WHAT IS EXPECTED: Edit the listing from the line containing "Task: Select the EUWAX Gold II cell" through the line containing "The image size is (996, 782). (699, 348)", changing "Facebook" to "LinkedIn" and keeping everything else the same. Give back only those lines, with the pictures left out.

Stored items:
———
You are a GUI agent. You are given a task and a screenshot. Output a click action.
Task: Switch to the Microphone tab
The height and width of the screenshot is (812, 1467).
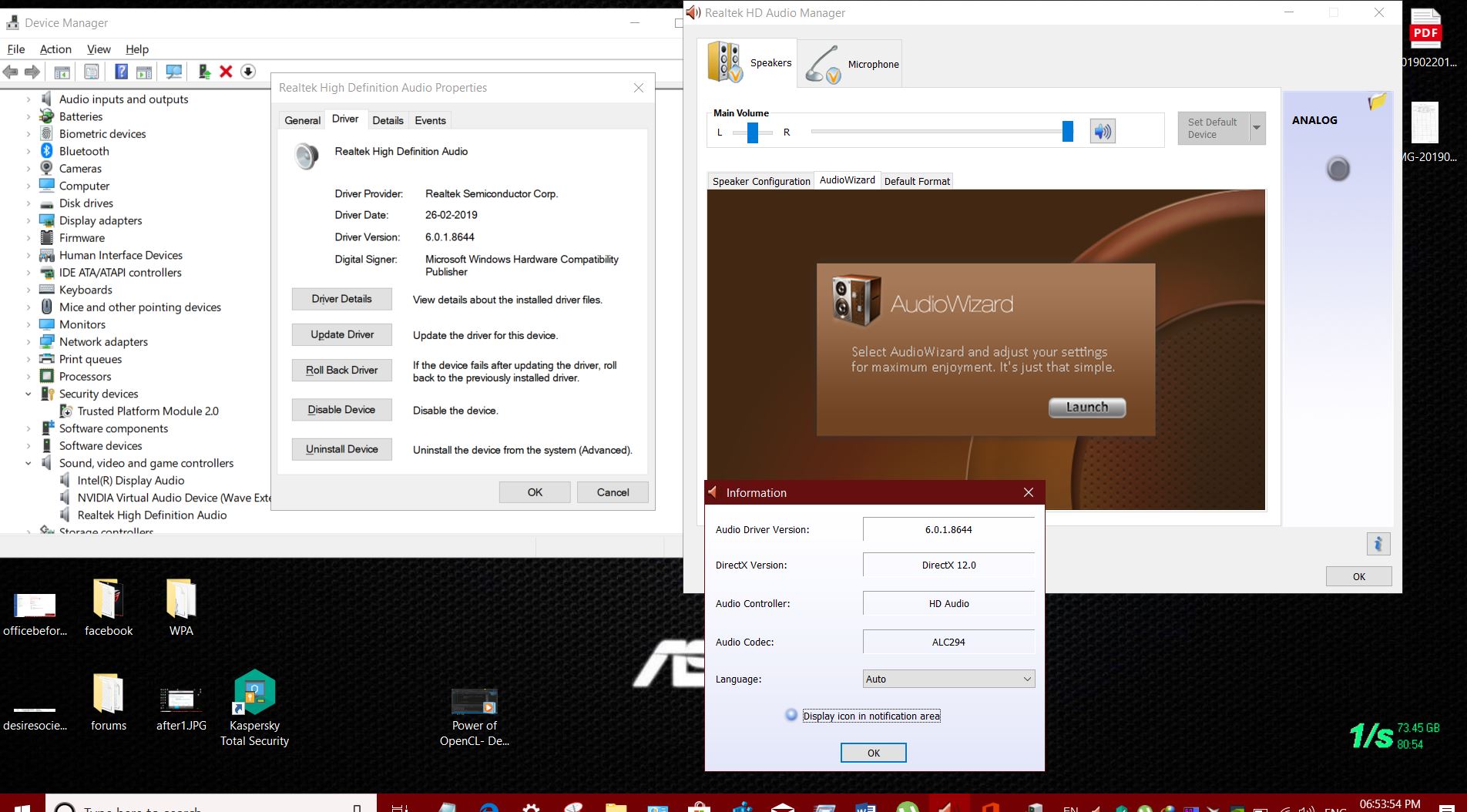pyautogui.click(x=851, y=64)
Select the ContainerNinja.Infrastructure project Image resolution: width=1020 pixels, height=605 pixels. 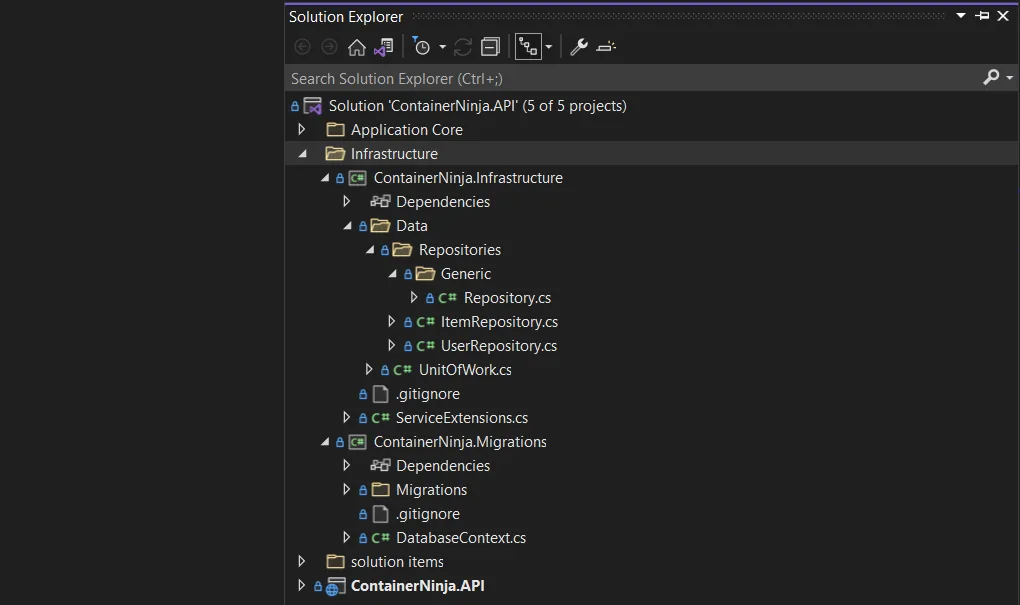[x=467, y=178]
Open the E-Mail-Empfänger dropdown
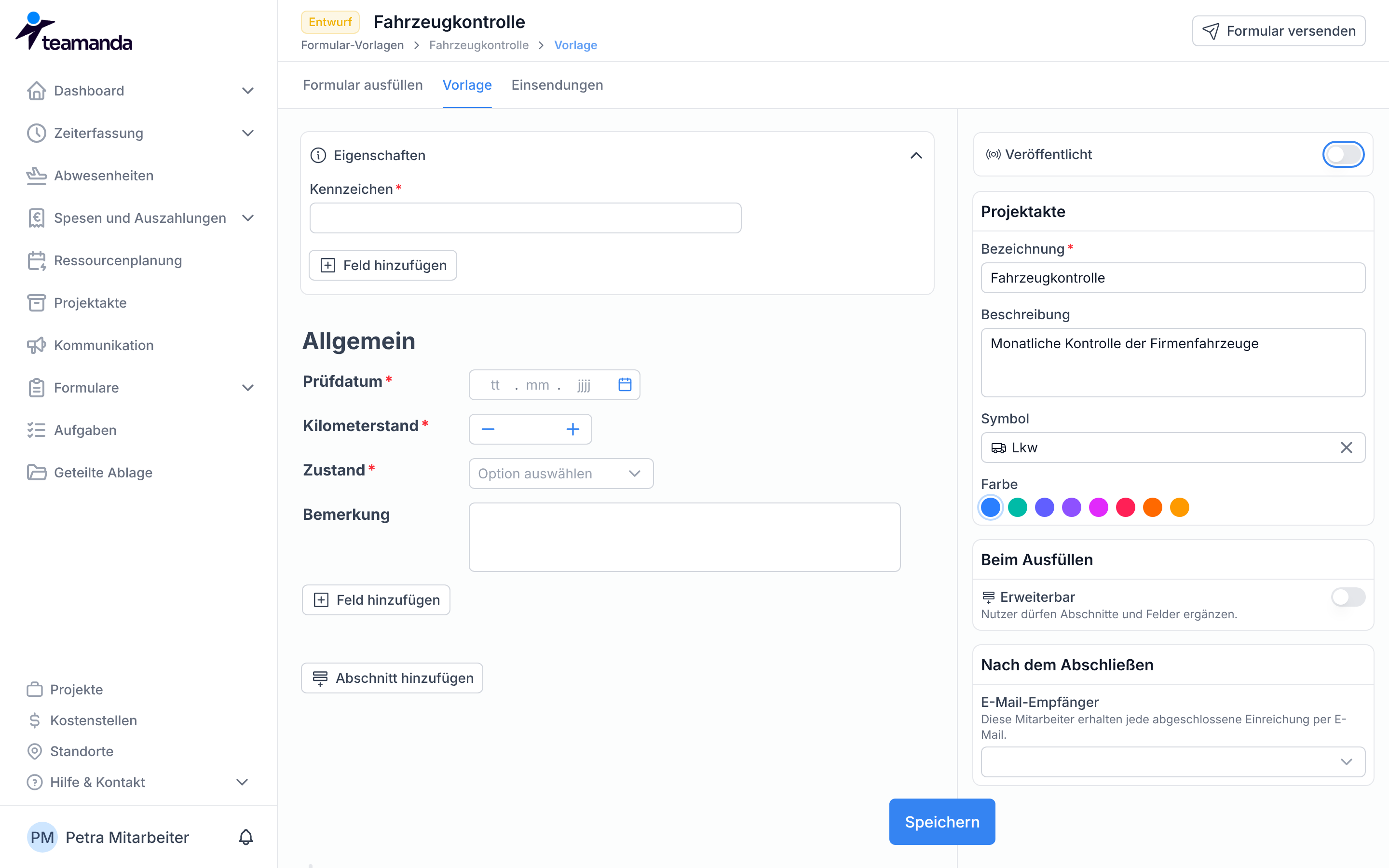Screen dimensions: 1389x868 (x=1172, y=762)
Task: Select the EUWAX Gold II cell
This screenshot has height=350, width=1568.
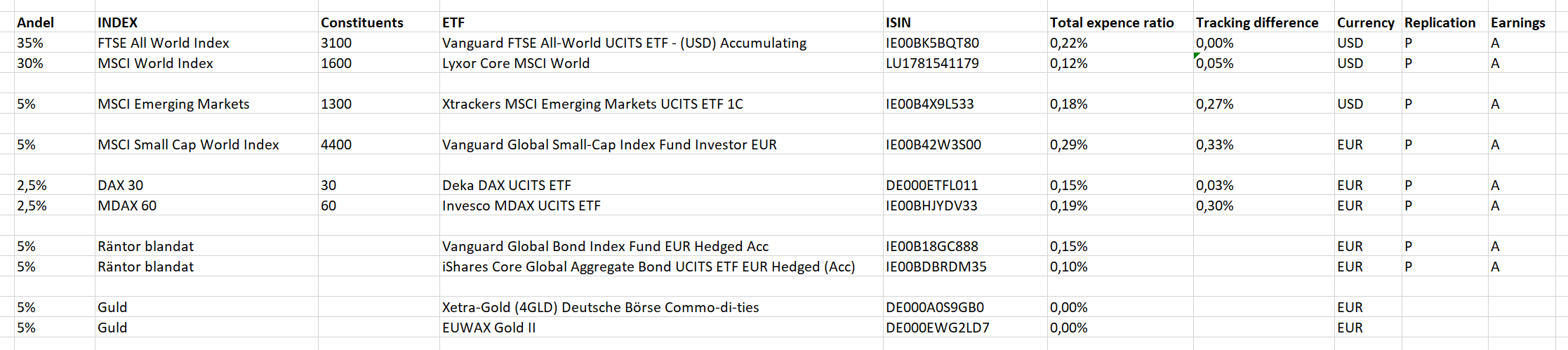Action: (x=661, y=328)
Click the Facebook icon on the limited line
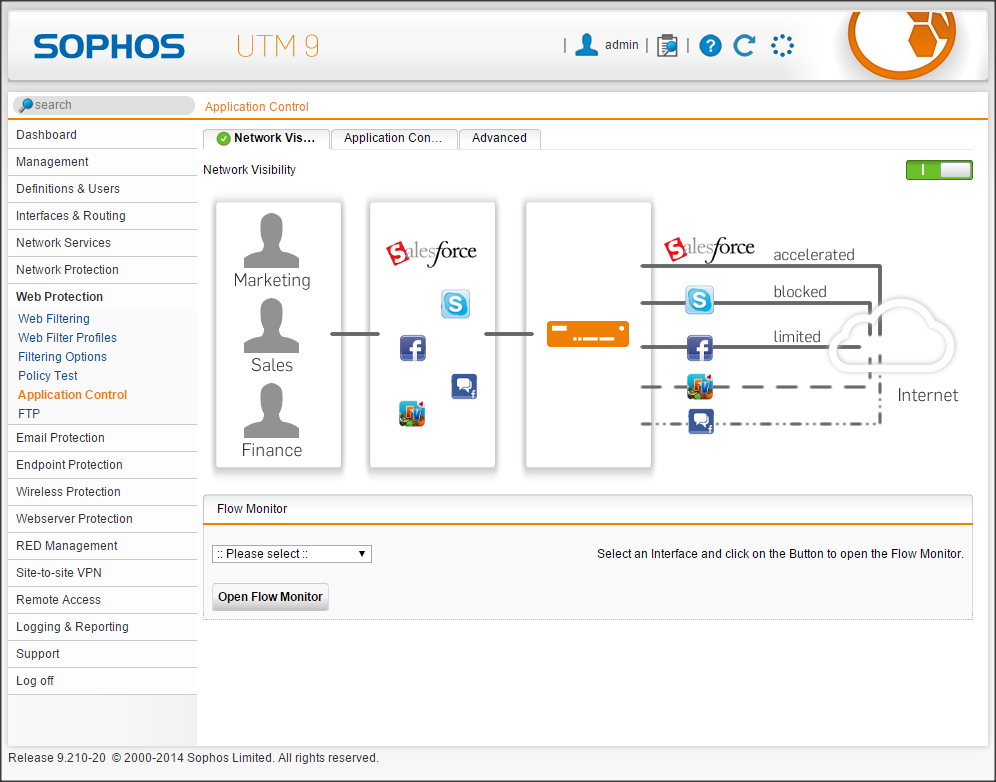The image size is (996, 782). (699, 348)
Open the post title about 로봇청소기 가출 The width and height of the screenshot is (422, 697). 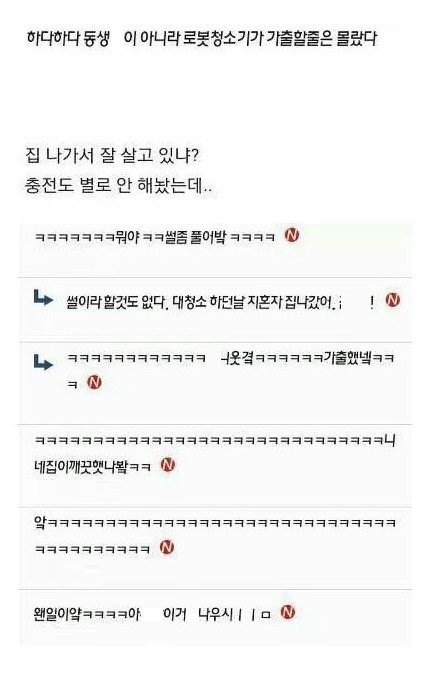201,39
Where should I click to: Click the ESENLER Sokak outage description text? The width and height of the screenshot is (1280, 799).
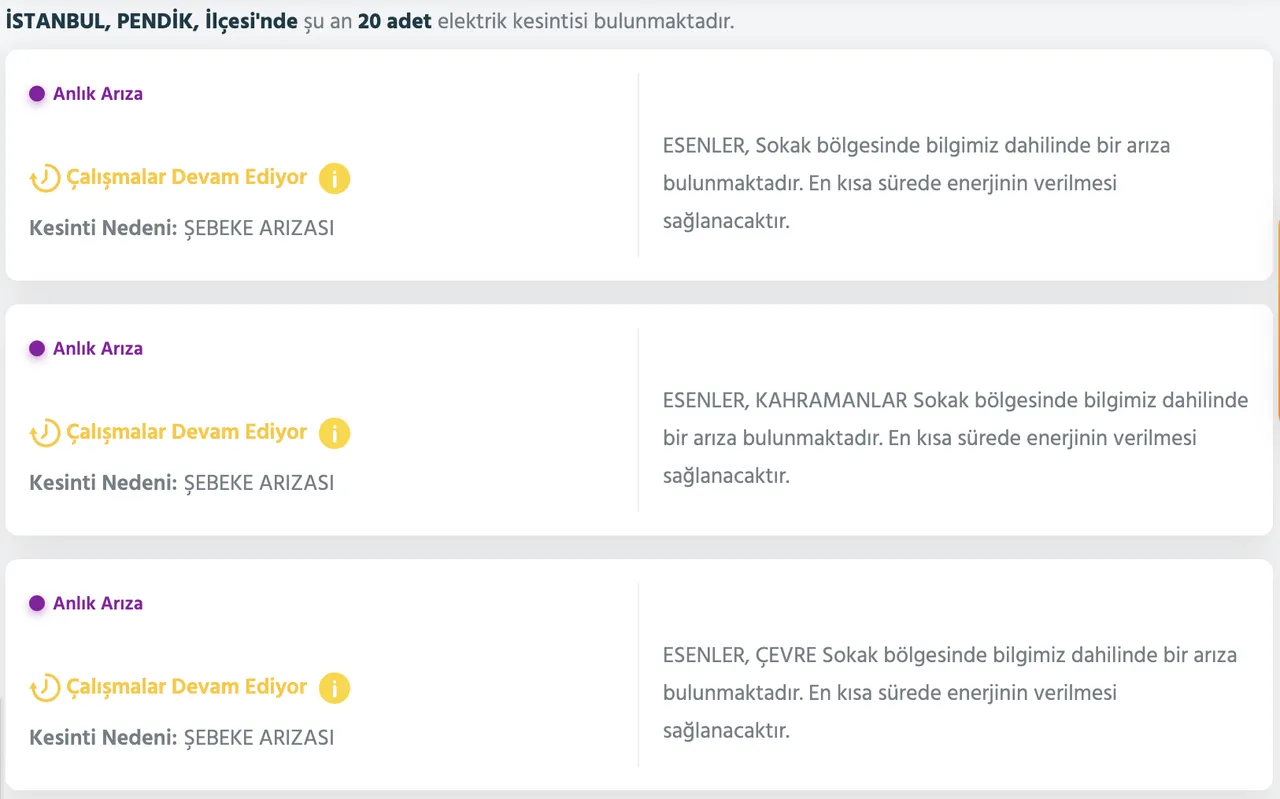(x=917, y=183)
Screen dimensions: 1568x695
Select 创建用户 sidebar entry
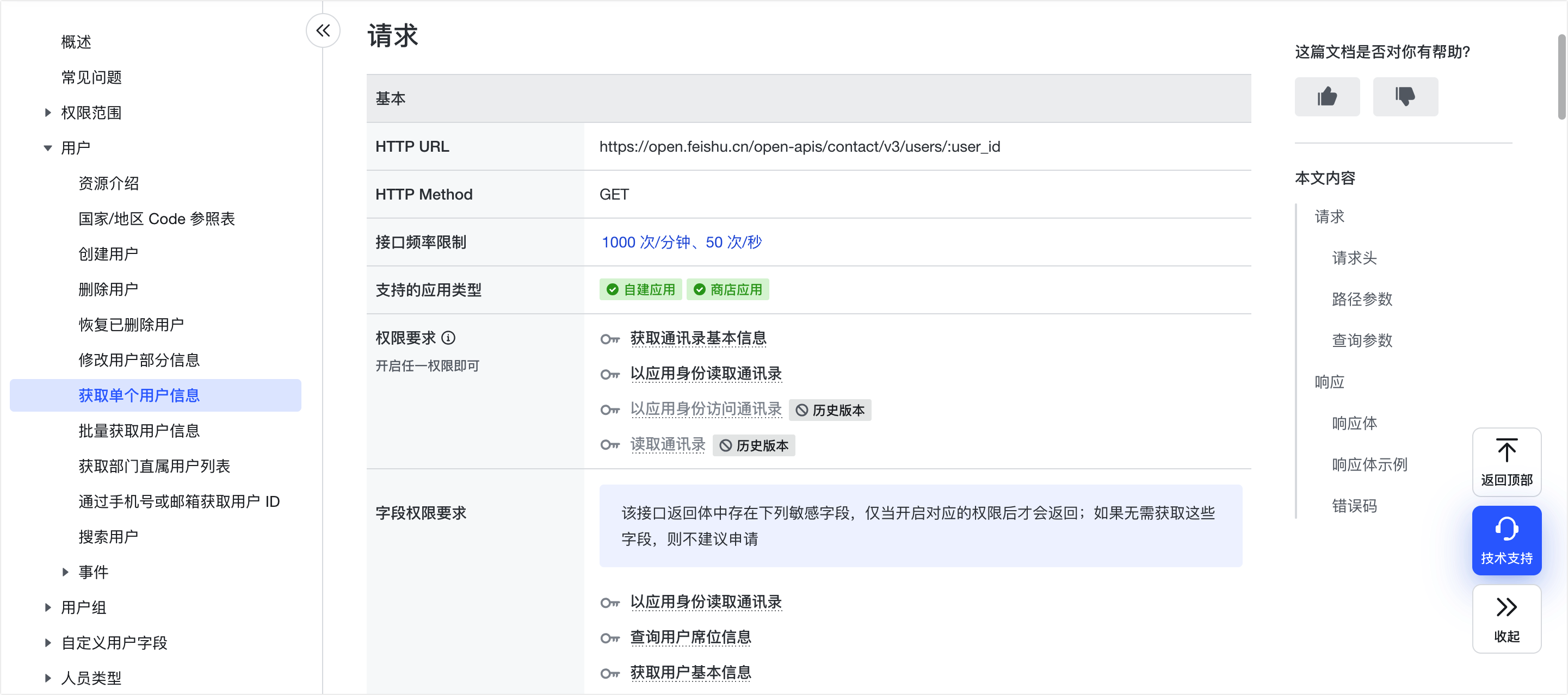[x=108, y=254]
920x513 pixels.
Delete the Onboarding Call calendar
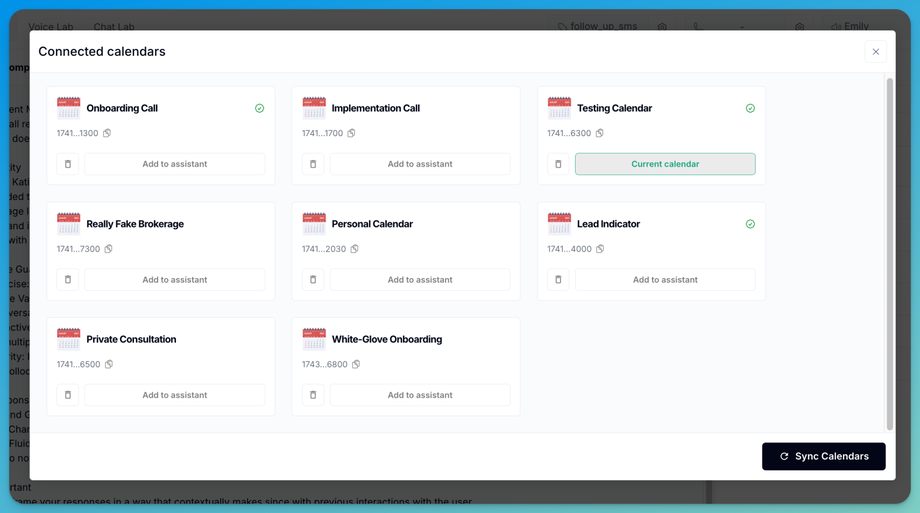click(x=67, y=164)
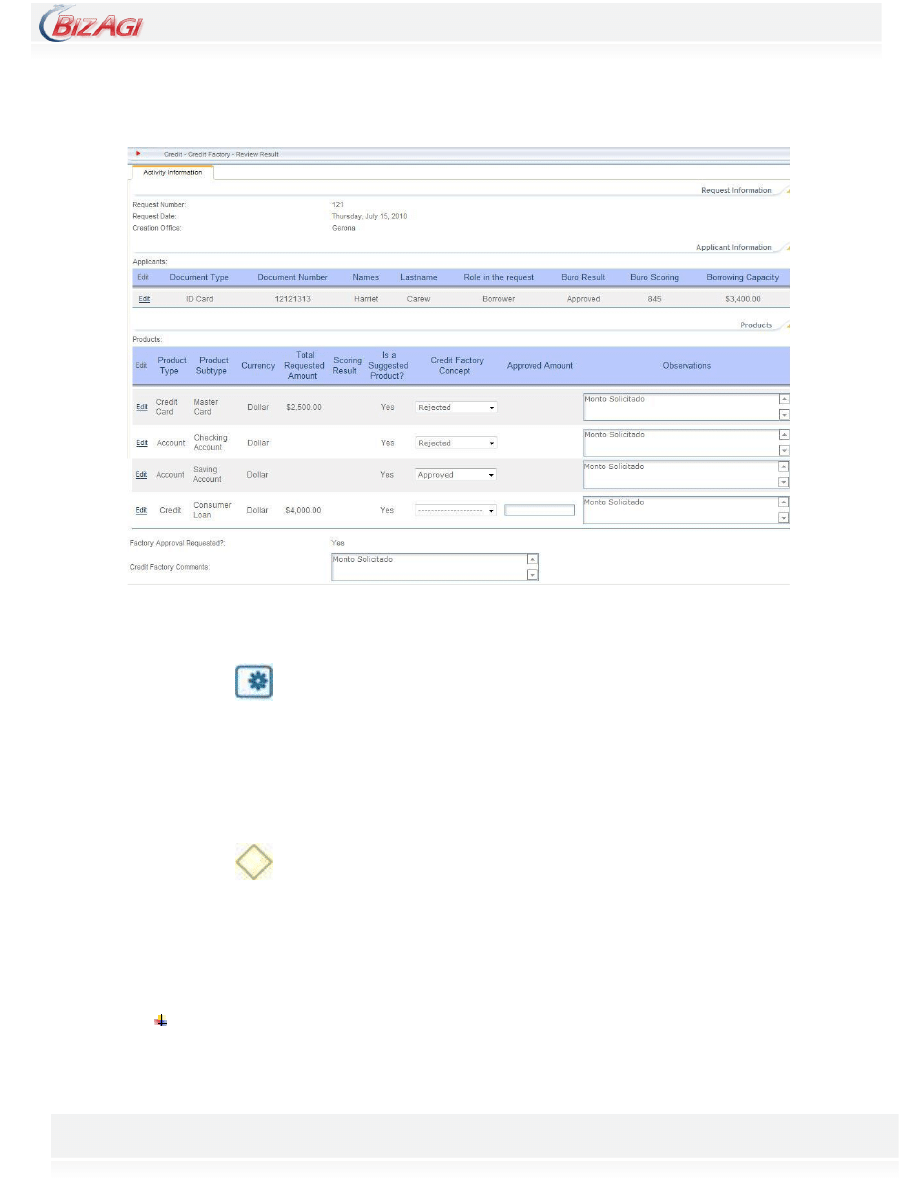Click the yellow diamond gateway icon
The width and height of the screenshot is (918, 1188).
point(254,861)
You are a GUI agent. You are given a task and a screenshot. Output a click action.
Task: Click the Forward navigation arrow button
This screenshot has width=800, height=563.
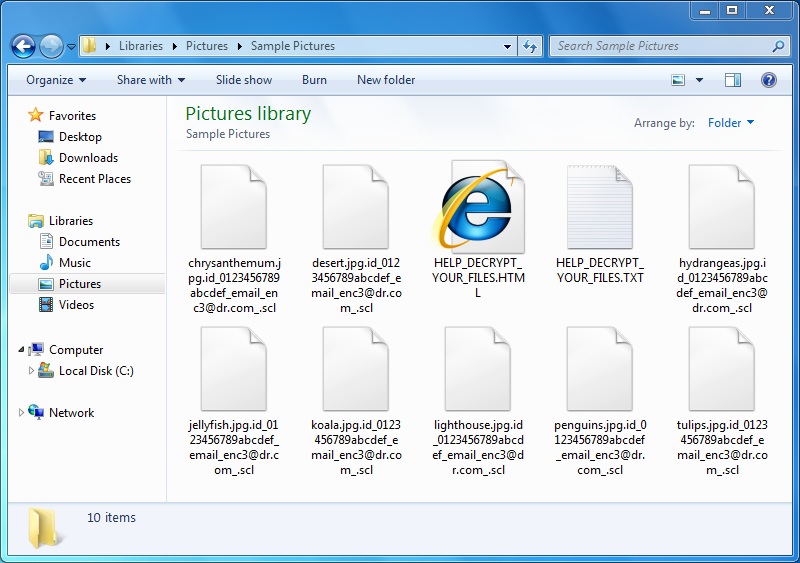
———
RESULT OF THIS TASK:
Task: Select the EUWAX Gold II cell
This screenshot has height=350, width=1568.
Action: (x=661, y=328)
Click the LinkedIn icon on the limited line
The image size is (996, 782). (699, 348)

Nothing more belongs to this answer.